Experimental Projects & Goals
Graduate Students
Gyan Harwood: My research examines both colony-level immunity and epigenetic control of behavioral development in honey bees. In both of these endeavors, the egg-yolk protein Vitellogenin plays a critical role. Immunologically, my research shows how Vitellogenin is a transport protein that transfers pathogen fragments between workers, the queen, and developing eggs, helping to prime their immune systems against those pathogens. Epigenetically, my research examines how Vitellogenin binds to DNA and how this might affect worker behavior at different stages of their development.
Neil Hillis: I am currently working on a Master's project exploring the behavioral responses of honey bee foragers/colonies to the risk of ambush predation at food sources. My study asks: who are the bravest foragers? Who responds most and least to probable passive cues of predation risk, such as the presence of bee hemolymph on food sources?
Maddie Ostwald: I am broadly interested in behavioral ecology and social evolution in bees. Arizona is home to 1300 species of native bees, representing a rich diversity of social organization. Weakly social bees like sweat bees and carpenter bees provide excellent model systems for the study of phenotypic plasticity both on the colony and the individual level, because workers are reproductively totipotent, and because colony phenotype (social or nonsocial) can vary even within a single population. I am interested in understanding the proximate behavioral and molecular mechanisms that underlie this plasticity, and how variation in offspring phenotype drives the evolution of increasingly complex societies.
Tyler Quigley: In many ways, glial cells are the underdogs of neuroscience. These fascinating cells, whose namesake is derived from the Greek word for "glue", were once thought to be just that...structures that glued neurons into place. We now know that these cells, of which there are multiple specialized subtypes in vertebrates and invertebrates, are crucial for facilitating important brain functions such as neuronal communication, metabolite transport, waste removal, and immunity. My dissertation is focused on elucidating the structure and function of two invertebrate glial subtypes, perineurial and subperineurial glia. Together, these two cells create a tight seal around the brain, otherwise known as the blood-brain barrier (BBB). To understand its physical structure, I use electron microscopy techniques to describe the BBB cells and how they are arranged into a barrier. With the help of a glial specific marker, I will attempt to isolate glial cells from young and old individuals, to understand how glial gene expression changes with age. Last, with the generous help of undergraduate researchers, I study how the permeability of the blood-brain barrier changes when worker bees are exposed to such stressors as parasites, xenobiotics, and natural aging processes. All in all, this research will allow us to better understand how certain materials can get into the brain, why certain materials can’t, and the nature of glial cells in general.

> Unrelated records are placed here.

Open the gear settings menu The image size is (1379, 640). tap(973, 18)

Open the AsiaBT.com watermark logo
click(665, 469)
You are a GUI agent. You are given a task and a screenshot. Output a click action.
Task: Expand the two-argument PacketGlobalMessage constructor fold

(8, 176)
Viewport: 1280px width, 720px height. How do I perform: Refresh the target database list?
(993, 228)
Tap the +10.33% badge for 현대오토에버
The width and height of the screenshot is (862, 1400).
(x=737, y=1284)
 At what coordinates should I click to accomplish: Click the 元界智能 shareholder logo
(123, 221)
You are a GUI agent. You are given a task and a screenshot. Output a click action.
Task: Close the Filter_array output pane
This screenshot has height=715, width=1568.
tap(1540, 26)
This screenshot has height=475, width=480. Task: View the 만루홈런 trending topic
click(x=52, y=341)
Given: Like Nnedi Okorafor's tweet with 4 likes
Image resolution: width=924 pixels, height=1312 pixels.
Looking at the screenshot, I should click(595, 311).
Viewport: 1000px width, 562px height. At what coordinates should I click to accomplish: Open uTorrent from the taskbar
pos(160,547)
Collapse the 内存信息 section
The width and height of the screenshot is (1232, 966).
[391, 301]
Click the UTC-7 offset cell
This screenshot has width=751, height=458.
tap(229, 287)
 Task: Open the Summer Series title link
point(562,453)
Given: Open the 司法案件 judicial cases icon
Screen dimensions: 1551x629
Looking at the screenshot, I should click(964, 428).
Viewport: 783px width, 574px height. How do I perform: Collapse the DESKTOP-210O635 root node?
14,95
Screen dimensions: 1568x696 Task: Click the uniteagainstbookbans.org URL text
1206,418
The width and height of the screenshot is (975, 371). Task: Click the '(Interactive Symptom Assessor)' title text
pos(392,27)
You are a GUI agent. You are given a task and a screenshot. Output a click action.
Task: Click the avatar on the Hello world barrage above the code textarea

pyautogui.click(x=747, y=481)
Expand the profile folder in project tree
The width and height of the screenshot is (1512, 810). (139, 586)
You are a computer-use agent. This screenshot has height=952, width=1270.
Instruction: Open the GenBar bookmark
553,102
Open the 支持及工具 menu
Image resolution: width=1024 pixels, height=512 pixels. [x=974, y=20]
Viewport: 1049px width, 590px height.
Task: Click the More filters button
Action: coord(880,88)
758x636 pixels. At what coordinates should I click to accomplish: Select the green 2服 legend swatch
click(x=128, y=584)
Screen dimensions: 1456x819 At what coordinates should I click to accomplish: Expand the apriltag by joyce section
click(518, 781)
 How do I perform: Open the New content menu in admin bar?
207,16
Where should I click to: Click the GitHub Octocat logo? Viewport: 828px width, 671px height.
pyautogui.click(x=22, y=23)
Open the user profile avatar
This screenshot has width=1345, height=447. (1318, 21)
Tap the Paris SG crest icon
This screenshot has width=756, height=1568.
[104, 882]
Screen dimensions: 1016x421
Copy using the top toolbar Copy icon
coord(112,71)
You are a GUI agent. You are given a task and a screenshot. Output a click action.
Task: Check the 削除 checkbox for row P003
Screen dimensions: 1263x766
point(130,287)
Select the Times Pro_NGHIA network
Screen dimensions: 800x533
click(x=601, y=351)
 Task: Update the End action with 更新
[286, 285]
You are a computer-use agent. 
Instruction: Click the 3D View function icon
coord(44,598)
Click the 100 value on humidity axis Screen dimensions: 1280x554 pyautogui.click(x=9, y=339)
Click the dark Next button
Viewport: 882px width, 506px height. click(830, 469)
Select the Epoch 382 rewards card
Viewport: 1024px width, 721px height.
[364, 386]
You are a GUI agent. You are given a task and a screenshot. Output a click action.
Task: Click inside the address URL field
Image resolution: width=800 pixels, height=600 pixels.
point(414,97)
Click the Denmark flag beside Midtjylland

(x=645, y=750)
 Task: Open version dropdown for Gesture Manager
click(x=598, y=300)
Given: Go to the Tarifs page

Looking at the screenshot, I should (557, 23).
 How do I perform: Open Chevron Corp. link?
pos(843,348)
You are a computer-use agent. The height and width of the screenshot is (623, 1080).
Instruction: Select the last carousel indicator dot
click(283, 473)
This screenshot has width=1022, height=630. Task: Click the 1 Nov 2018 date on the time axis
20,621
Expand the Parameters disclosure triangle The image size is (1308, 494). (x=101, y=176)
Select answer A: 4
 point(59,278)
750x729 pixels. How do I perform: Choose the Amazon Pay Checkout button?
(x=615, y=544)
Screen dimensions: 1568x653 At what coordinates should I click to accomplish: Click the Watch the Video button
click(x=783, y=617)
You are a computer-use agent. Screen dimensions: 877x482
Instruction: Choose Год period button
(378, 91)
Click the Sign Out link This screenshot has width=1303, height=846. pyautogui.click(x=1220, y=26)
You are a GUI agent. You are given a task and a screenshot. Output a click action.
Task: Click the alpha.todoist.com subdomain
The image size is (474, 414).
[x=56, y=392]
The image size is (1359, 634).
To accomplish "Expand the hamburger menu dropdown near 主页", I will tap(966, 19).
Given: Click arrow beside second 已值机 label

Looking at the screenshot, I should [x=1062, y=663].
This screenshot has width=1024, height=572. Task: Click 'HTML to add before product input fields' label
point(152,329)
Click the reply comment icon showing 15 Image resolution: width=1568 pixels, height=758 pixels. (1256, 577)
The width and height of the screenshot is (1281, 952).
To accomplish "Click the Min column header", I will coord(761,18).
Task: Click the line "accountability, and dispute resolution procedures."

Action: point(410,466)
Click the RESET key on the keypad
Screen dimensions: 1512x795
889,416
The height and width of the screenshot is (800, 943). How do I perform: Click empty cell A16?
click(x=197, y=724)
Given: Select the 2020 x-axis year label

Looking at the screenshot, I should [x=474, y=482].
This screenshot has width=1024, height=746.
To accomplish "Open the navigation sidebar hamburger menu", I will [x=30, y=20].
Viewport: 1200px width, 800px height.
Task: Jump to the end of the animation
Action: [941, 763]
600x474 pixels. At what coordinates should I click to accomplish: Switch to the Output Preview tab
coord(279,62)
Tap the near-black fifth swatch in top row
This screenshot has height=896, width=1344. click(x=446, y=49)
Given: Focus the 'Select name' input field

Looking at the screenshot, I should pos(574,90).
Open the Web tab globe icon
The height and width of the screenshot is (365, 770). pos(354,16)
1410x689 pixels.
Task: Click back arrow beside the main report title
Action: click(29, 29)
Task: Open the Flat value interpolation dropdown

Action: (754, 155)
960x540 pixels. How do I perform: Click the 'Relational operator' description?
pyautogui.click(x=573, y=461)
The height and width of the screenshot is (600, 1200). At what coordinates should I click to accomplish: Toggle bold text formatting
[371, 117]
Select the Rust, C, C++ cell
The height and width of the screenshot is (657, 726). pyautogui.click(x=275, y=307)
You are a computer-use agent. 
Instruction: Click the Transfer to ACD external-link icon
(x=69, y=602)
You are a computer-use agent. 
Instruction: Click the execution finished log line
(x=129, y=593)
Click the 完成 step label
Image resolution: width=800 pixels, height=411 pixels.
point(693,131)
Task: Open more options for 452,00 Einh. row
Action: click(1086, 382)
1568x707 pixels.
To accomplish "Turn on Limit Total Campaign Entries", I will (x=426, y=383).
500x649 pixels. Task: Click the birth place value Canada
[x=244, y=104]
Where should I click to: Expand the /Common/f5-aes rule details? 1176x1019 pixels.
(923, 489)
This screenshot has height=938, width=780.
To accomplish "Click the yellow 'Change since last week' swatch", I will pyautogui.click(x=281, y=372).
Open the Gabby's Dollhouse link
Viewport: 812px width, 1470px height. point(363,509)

Sebastian Scofield: I am interested in the behavior, ecology, and evolution of eusocial species. My Master’s work focused on the pollination ecology of bumblebees in the UK, where I found that size variation in two Bombus species has an important functional role in intraspecific niche partitioning of floral resources. Now in the Amdam Lab, my focus has shifted to the genetic and molecular basis of eusocial behavior and its evolutionary development. I am particularly interested in the evolutionary co-option of gene-regulatory networks to control division of labor in eusocial species. Honey bees provide an ideal model system to study these mechanisms, with the hope of addressing the ultimate question of how genes translate into behavior.
Program Managers
Osman Kaftanoglu: I received my Ph.D. from the University of California, Davis in 1983 and joined the faculty at the Cukurova University in Adana, Turkey. Afterwards I became a full Professor in 1994, Chair of the Animal Science Department in 2002 and the Director of the Kozan Vocational College in 2003. I received the Student Award given by the Eastern Apicultural Society in the USA in 1981, Young Scientist (Incentive) award from the Turkish Scientific and Technical Research Council (TUBITAK) in 1983, and Honorary Professorship by the Chinese Academy of Sciences, Apiculture Research Institute, Beijing China in 2000. I joined the honey bee research team at ASU in 2005 with my main research interests being in honey bee reproduction physiology, honey bee sperm biology, bumblebee breeding and pollination. I am currently the Project Manager at the Honey Bee Research Lab, ASU Polytechnic campus.